> **Текст для чтения**:
9 декабря в Большом Петергофском дворце в рамках Биеннале музейного дизайна открылась выставка «Голландский домик. Сны Петра Великого». Чуть ранее, 21 ноября, Музей Москвы представил экспозицию «Сны Москвы». Оба проекта — продуманные, замысловатые, так что простое совпадение исключаем. Видимо, идея носилась в воздухе. Помните: «Восстать, вооружиться, победить / Или погибнуть, умереть, уснуть… И видеть сны»? Так вот, ныне кураторам любопытнее второе. Впрочем, кроме идеи выставки-сна, проекты ничто не роднит. У них, кажется, разная аудитория и противоположный посыл. В таком случае зачем эксплуатировать подачу, чреватую самой вольной зрительской трактовкой?
«Сны Петра» — легкая, искусная поделка с непривычной для петербургского парадного интерьера иронией. Дизайном занимался датчанин Арне Кворинг, работавший в Датском национальном музее, Зоологическом музее Копенгагена и практикующий чуткое внимание к исходным данным и наблюдательный эстетизм как способ усовершенствования вверенного пространства. Его стараниями мемориальная экспозиция едва заметно повернута в русло ненавязчивой эксцентрики. Это форма, приемлемая и для консервативного зрителя, и для тех, кому традиционные парадно-мемориальные музеи скучны.

> **Цель задания**:
Перепишите дословно фрагмент текста о выставках, начиная со слов «9 декабря в» и заканчивая словами «вольной зрительской трактовкой?». Приведённые далее строки для этого не нужны.

> **Исходные данные**:

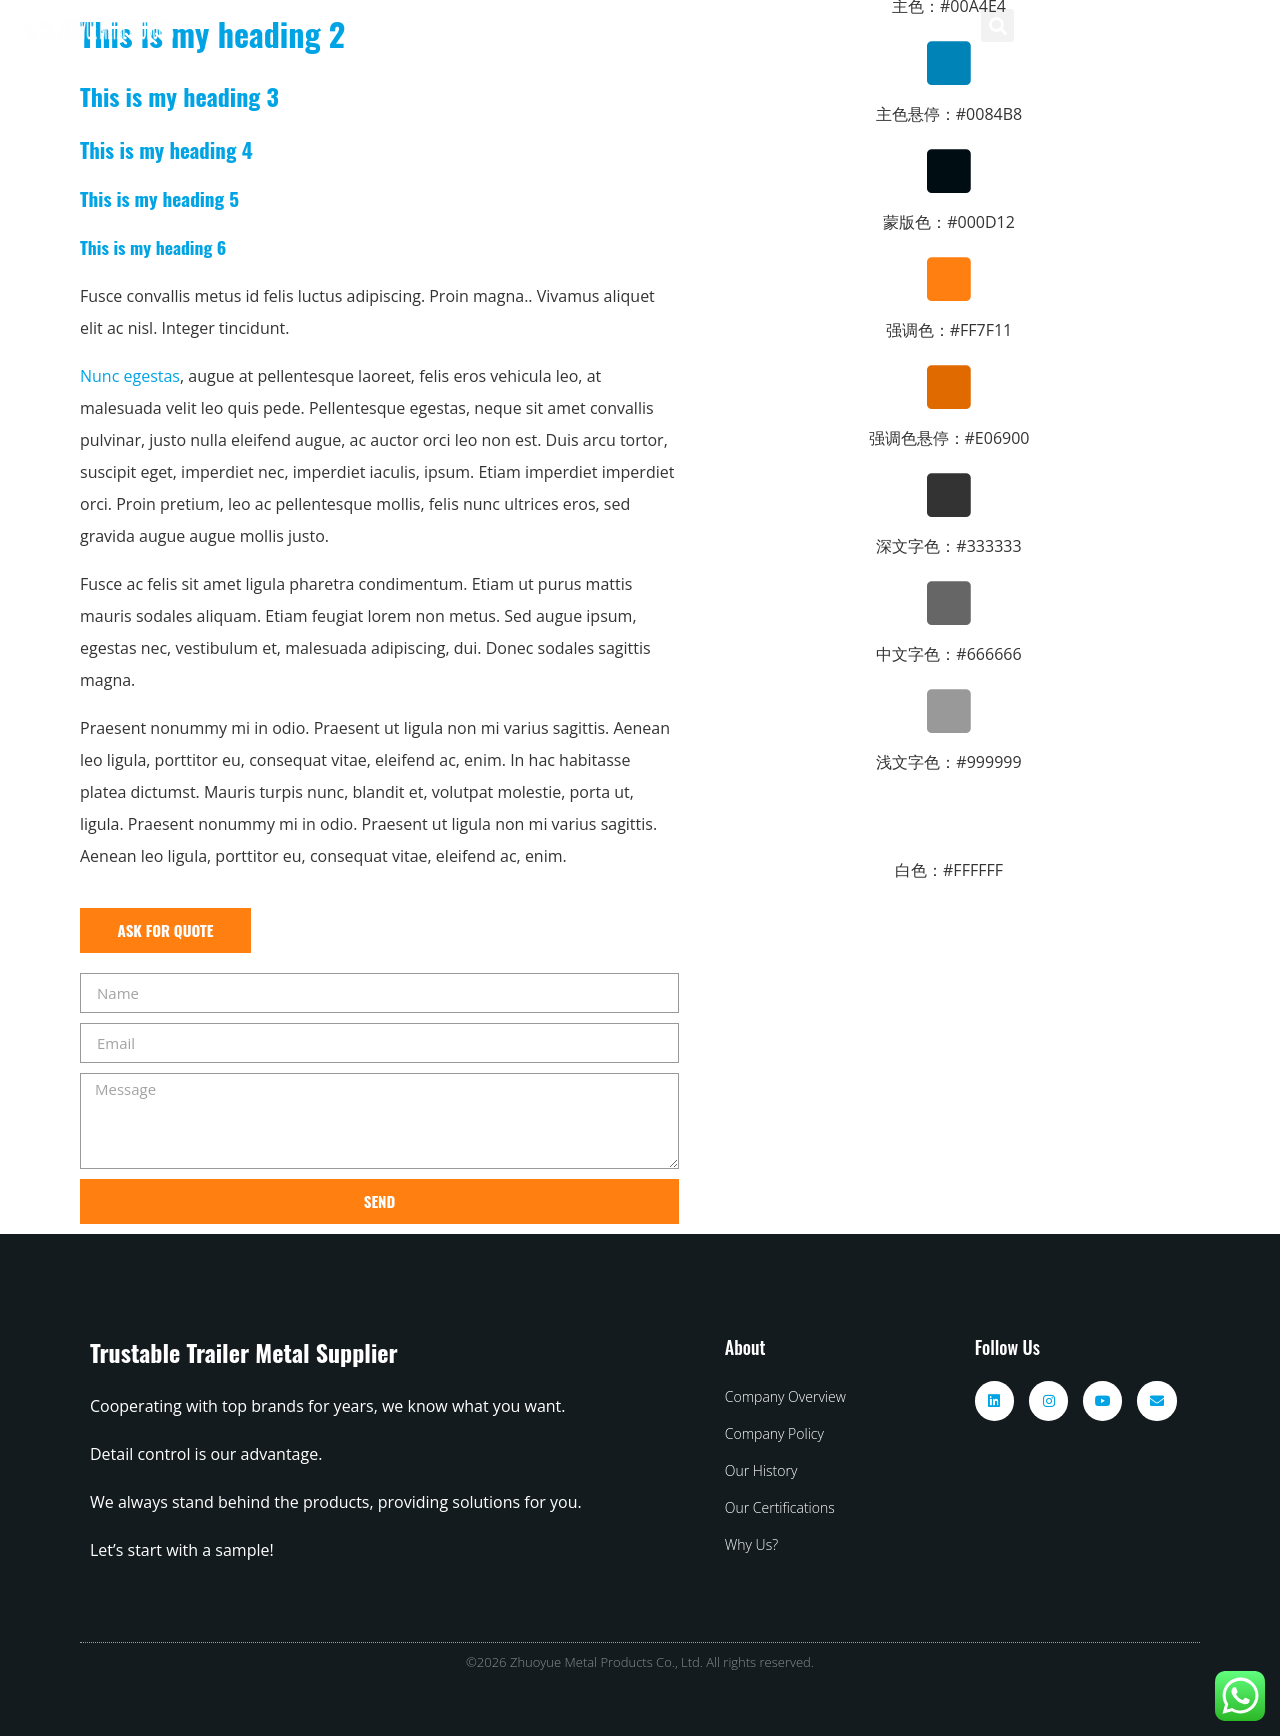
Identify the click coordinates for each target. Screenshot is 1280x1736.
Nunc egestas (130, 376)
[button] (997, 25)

> **Результат выполнения**:
9 декабря в Большом Петергофском дворце в рамках Биеннале музейного дизайна открылась выставка «Голландский домик. Сны Петра Великого». Чуть ранее, 21 ноября, Музей Москвы представил экспозицию «Сны Москвы». Оба проекта — продуманные, замысловатые, так что простое совпадение исключаем. Видимо, идея носилась в воздухе. Помните: «Восстать, вооружиться, победить / Или погибнуть, умереть, уснуть… И видеть сны»? Так вот, ныне кураторам любопытнее второе. Впрочем, кроме идеи выставки-сна, проекты ничто не роднит. У них, кажется, разная аудитория и противоположный посыл. В таком случае зачем эксплуатировать подачу, чреватую самой вольной зрительской трактовкой?